Opposition leader Mir-Hossein Mousavi has written to his supporters, "Let's not abandon the green color which is a symbol of spirituality, freedom and religious mentality and moderateness and the Allah O Akbar slogan that tells us of revolutionary roots…This is the color and slogan that is still unifying our nation and will be the best measure to connect our hearts and needs." Mousavi has also declared that "We, as those who are loyal to the Islamic Republic and its constitutional laws, consider the Holy Jurisdiction one of the fundamentals of this regime and follow the political movements within legal frameworks." Even Mousavi's wife, Zahra Rahnavard, a highly-regarded champion of women's rights in Iran, has felt the need to remind a group of students that she and her husband still believe strongly in the ideals of the revolution and don't regard anti-Islamic Revolution elements as their allies.

This all hardly sounds like a movement dedicated to the overthrow of the Iranian government, as the MEK would like. You say that "millions in Iran want to see this regime go," and this may be true, but in a country of 70 million people, you'd need many many millions of Iranians to back any sort of regime change movement for it to actually work. Meanwhile, a September poll taken by WorldPublicOpinion (WPO), a project of the highly respected Programme on International Policy Attitudes (PIPA) of the University of Maryland, showed that about 80% of Iranians consider Mahmoud Ahmadinejad to be the legitimately elected president of Iran and that nearly three out of four respondents expressed either "a lot" (38%) or "some confidence" (34%) in the Ministry of Interior, which ran the election. Additionally, 85% expressed either "a lot" (64%) or "some" (21%) confidence" in Ahmadinejad himself, 83% expressed "a lot" (52%) or "some" (31%) confidence in the police. 60% of those polled said they were comfortable with the extent of Ayatollah Khamenei's power.

Now, I'm sure you will claim that these numbers can't be trusted and that they are due to governmental intimidation. And yet, we've seen tens and hundreds of thousands of people in the streets of Iran who seem not to be intimidated or deterred by the government.

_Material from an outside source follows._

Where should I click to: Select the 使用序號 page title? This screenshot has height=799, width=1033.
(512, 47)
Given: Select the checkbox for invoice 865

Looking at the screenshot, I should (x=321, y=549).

Also, for me to hear what the Iranian people want and what they "do not forget" from someone like you is pretty hilarious. Perhaps next time I speak to or visit my hundreds of family members (some of whom are staunch supporters of the opposition while some are not) in Tehran, Varamin, and Karaj, I'll pass along what Alex George has told them they want and see how they respond. My guess is it'll be something like, "Allah O Akbar!"

Thanks again for your comment and insight.